Rwanda switches to digital broadcasting in January 2011

The National Bureau for Information (ORINFOR) monopoly on the television broadcast industry in Rwanda has come to an end.

By next year, a second signal distributor for terrestrial digital broadcast network will be licensed. The development brings in competition in a country that knows only ORINFOR, a public broadcaster.three years earlier than the worldwide deadline set by the International Telecommunications Union, which requires all countries to move to digital by 2015.

Inviting the private investors in the TV industry comes when indications are high that Rwanda is ready to switch to digital broadcasting.

Rwanda will become the second East African Country after Kenya to switch to digital signal. Kenya switched to digital broadcasting last year and is in advanced stages to completely switch off analogue broadcasting, giving the country leverage over the rest of East African member states in using advanced broadcast technology.

Media reports quote the Rwandan Chairman of the Broadcasting Council, Godfrey Mutabazi, as saying Uganda may not beat the 2015 digitalisation deadline largely due to a delay by the cabinet in approving the relevant policy instruments.

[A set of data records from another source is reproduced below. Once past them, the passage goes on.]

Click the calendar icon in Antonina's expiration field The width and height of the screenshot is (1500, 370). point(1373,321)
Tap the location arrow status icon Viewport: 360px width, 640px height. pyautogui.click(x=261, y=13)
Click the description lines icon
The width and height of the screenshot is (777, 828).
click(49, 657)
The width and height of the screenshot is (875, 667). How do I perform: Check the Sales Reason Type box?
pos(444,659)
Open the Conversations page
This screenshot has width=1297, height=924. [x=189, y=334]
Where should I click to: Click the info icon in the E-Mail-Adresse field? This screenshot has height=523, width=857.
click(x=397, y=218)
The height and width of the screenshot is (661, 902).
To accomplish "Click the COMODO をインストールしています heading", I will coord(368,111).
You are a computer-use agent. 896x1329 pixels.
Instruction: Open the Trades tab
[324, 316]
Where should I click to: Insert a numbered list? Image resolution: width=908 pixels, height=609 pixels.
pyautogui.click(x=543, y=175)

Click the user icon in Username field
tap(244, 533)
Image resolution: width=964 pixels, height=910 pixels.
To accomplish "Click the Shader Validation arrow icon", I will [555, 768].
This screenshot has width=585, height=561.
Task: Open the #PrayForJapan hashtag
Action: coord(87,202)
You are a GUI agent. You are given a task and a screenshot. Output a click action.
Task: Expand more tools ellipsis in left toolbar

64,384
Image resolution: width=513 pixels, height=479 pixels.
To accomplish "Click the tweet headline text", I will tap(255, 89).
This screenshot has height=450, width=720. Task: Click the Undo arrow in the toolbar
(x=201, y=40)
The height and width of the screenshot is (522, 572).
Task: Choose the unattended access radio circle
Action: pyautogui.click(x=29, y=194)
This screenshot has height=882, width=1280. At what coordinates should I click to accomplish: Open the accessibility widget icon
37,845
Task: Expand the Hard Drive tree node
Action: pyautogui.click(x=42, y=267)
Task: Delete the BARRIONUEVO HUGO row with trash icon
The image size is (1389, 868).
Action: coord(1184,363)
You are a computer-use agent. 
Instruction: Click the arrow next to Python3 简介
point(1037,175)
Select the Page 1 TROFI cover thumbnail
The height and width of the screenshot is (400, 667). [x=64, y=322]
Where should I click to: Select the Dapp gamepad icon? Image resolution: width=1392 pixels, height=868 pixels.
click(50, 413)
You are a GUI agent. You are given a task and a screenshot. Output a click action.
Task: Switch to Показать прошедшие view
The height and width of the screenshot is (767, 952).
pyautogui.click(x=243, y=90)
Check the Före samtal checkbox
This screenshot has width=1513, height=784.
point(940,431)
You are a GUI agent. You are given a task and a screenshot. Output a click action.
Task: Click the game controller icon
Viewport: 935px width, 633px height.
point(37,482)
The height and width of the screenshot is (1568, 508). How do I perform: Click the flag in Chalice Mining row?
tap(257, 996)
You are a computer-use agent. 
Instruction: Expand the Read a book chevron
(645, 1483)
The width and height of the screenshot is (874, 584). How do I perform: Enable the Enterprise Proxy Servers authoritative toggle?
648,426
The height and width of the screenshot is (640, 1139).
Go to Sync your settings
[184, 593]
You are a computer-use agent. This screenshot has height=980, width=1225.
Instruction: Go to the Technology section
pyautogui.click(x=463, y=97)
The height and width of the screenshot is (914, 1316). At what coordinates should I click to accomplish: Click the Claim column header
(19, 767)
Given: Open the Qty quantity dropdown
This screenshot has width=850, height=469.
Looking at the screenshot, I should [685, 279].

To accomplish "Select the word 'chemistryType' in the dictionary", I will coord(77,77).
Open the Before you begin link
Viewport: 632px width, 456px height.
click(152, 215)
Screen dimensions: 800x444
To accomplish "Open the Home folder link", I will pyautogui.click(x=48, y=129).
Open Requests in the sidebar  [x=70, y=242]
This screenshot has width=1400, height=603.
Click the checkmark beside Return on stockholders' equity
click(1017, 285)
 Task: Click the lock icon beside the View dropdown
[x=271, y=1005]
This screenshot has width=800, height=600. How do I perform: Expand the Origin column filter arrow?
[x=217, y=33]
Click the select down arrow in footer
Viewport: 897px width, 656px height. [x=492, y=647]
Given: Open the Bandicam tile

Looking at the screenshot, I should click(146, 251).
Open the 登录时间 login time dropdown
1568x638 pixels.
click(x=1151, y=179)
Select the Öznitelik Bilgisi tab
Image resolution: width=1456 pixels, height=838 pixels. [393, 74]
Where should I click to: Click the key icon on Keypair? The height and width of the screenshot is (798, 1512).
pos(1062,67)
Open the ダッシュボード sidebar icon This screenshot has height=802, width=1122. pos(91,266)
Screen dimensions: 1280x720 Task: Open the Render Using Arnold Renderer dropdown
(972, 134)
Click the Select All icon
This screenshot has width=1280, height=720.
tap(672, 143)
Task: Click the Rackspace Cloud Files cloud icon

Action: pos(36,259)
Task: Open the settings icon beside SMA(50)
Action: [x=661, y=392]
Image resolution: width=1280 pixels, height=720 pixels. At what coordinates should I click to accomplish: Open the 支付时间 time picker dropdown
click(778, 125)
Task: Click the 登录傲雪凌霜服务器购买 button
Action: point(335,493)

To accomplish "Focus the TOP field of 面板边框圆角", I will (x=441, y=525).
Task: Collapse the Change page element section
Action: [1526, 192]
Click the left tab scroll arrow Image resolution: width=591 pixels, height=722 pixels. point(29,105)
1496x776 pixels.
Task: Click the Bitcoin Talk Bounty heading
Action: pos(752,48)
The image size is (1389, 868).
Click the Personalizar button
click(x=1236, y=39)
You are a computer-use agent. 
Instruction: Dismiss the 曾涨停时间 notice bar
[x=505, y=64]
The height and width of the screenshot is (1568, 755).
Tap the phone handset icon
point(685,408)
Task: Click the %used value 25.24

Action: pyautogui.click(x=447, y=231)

The Draft Digital Migration Policy on Digital Terrestrial Television Broadcasting in Uganda had set December 31 this year as the switch-off date for analog broadcasting.

In Rwanda, when digital broadcasting is switched on, engineers at ORINFOR say the viewers will receive better quality pictures and sound as well as multiple channels.

Ignatius Kabagambe, Director General, Ministry of Information, says in Rwanda, a maximum of two signal distributors are allowed to operate.

The second operator will have to invest in a countrywide infrastructure that will facilitate coverage of most parts of the country.

One signal licence was awarded to ORINFOR, while the second licence is to be issued through an open international competitive bidding process, says Kabagambe.

Patrice Mulama, Executive Secretary Media High Council, the regulative body of the media industry in Rwanda, says the private sector has already shown interest in the second signal distributor licence.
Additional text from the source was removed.